The full listing should be transcribed verbatim.

> **Data provided**:
——

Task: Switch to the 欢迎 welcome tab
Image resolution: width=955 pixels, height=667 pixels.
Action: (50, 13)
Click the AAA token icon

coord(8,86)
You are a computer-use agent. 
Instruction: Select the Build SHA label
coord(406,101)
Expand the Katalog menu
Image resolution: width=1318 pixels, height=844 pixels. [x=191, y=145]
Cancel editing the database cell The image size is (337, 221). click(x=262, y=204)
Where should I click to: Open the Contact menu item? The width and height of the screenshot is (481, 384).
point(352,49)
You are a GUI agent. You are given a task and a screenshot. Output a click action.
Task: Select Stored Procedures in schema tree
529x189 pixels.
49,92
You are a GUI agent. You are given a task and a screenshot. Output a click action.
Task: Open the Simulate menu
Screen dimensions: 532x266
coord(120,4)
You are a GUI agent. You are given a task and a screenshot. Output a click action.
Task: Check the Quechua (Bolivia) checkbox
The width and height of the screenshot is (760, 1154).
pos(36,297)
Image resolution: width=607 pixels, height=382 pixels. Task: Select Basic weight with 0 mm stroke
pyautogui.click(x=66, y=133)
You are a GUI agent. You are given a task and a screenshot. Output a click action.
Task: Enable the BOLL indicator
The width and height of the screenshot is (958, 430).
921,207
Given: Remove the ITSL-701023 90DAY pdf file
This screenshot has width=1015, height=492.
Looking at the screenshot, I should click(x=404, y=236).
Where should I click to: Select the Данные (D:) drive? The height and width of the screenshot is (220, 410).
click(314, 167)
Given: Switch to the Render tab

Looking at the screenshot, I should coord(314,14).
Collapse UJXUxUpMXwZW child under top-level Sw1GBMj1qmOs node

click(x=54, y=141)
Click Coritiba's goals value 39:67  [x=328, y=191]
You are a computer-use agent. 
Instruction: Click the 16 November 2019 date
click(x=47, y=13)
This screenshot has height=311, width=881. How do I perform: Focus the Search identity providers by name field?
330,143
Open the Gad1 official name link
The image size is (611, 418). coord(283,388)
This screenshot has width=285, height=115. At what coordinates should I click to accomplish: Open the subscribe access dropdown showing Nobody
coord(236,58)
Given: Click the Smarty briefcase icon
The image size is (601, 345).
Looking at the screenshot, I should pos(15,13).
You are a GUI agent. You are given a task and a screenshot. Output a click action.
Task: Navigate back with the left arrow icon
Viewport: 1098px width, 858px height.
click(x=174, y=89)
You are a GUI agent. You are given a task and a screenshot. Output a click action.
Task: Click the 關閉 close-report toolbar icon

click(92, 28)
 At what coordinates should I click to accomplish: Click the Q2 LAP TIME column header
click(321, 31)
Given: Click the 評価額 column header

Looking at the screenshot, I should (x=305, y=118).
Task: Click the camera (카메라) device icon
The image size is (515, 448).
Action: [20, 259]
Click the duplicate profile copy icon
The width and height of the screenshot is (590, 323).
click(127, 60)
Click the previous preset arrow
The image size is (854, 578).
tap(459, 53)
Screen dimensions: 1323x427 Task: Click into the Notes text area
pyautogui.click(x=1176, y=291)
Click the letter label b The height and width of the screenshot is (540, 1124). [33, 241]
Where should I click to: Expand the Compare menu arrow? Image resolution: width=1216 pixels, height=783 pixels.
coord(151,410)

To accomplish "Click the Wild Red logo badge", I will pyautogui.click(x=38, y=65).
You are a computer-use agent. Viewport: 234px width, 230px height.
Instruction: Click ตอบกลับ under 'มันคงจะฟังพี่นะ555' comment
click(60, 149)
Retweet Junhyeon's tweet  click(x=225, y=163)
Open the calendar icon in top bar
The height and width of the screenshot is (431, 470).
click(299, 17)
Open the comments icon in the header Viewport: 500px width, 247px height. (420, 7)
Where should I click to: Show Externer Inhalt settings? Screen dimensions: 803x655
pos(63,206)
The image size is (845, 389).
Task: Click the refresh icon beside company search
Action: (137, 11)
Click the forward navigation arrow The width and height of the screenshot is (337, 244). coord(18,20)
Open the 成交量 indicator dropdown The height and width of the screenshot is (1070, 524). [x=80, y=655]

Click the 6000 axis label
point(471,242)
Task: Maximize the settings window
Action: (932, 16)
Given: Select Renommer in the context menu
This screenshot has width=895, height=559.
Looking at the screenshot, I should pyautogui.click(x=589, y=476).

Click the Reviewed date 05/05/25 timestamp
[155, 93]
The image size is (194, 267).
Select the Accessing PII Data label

——

> **Exercise output**:
Task: Switch to the 欢迎 welcome tab
Image resolution: width=955 pixels, height=667 pixels.
Action: (50, 13)
Click the AAA token icon

coord(8,86)
You are a computer-use agent. 
Instruction: Select the Build SHA label
coord(406,101)
Expand the Katalog menu
Image resolution: width=1318 pixels, height=844 pixels. [x=191, y=145]
Cancel editing the database cell The image size is (337, 221). click(x=262, y=204)
Where should I click to: Open the Contact menu item? The width and height of the screenshot is (481, 384).
point(352,49)
You are a GUI agent. You are given a task and a screenshot. Output a click action.
Task: Select Stored Procedures in schema tree
529x189 pixels.
49,92
You are a GUI agent. You are given a task and a screenshot. Output a click action.
Task: Open the Simulate menu
Screen dimensions: 532x266
coord(120,4)
You are a GUI agent. You are given a task and a screenshot. Output a click action.
Task: Check the Quechua (Bolivia) checkbox
The width and height of the screenshot is (760, 1154).
pos(36,297)
Image resolution: width=607 pixels, height=382 pixels. Task: Select Basic weight with 0 mm stroke
pyautogui.click(x=66, y=133)
You are a GUI agent. You are given a task and a screenshot. Output a click action.
Task: Enable the BOLL indicator
The width and height of the screenshot is (958, 430).
921,207
Given: Remove the ITSL-701023 90DAY pdf file
This screenshot has width=1015, height=492.
Looking at the screenshot, I should click(x=404, y=236).
Where should I click to: Select the Данные (D:) drive? The height and width of the screenshot is (220, 410).
click(314, 167)
Given: Switch to the Render tab

Looking at the screenshot, I should coord(314,14).
Collapse UJXUxUpMXwZW child under top-level Sw1GBMj1qmOs node

click(x=54, y=141)
Click Coritiba's goals value 39:67  [x=328, y=191]
You are a computer-use agent. 
Instruction: Click the 16 November 2019 date
click(x=47, y=13)
This screenshot has height=311, width=881. How do I perform: Focus the Search identity providers by name field?
330,143
Open the Gad1 official name link
The image size is (611, 418). coord(283,388)
This screenshot has width=285, height=115. At what coordinates should I click to accomplish: Open the subscribe access dropdown showing Nobody
coord(236,58)
Given: Click the Smarty briefcase icon
The image size is (601, 345).
Looking at the screenshot, I should pos(15,13).
You are a GUI agent. You are given a task and a screenshot. Output a click action.
Task: Navigate back with the left arrow icon
Viewport: 1098px width, 858px height.
click(x=174, y=89)
You are a GUI agent. You are given a task and a screenshot. Output a click action.
Task: Click the 關閉 close-report toolbar icon

click(92, 28)
 At what coordinates should I click to accomplish: Click the Q2 LAP TIME column header
click(321, 31)
Given: Click the 評価額 column header

Looking at the screenshot, I should (x=305, y=118).
Task: Click the camera (카메라) device icon
The image size is (515, 448).
Action: [20, 259]
Click the duplicate profile copy icon
The width and height of the screenshot is (590, 323).
click(127, 60)
Click the previous preset arrow
The image size is (854, 578).
tap(459, 53)
Screen dimensions: 1323x427 Task: Click into the Notes text area
pyautogui.click(x=1176, y=291)
Click the letter label b The height and width of the screenshot is (540, 1124). [33, 241]
Where should I click to: Expand the Compare menu arrow? Image resolution: width=1216 pixels, height=783 pixels.
coord(151,410)

To accomplish "Click the Wild Red logo badge", I will pyautogui.click(x=38, y=65).
You are a computer-use agent. Viewport: 234px width, 230px height.
Instruction: Click ตอบกลับ under 'มันคงจะฟังพี่นะ555' comment
click(60, 149)
Retweet Junhyeon's tweet  click(x=225, y=163)
Open the calendar icon in top bar
The height and width of the screenshot is (431, 470).
click(299, 17)
Open the comments icon in the header Viewport: 500px width, 247px height. (420, 7)
Where should I click to: Show Externer Inhalt settings? Screen dimensions: 803x655
pos(63,206)
The image size is (845, 389).
Task: Click the refresh icon beside company search
Action: (137, 11)
Click the forward navigation arrow The width and height of the screenshot is (337, 244). coord(18,20)
Open the 成交量 indicator dropdown The height and width of the screenshot is (1070, 524). [x=80, y=655]

Click the 6000 axis label
point(471,242)
Task: Maximize the settings window
Action: (932, 16)
Given: Select Renommer in the context menu
This screenshot has width=895, height=559.
Looking at the screenshot, I should pyautogui.click(x=589, y=476).

Click the Reviewed date 05/05/25 timestamp
[155, 93]
The image size is (194, 267).
Select the Accessing PII Data label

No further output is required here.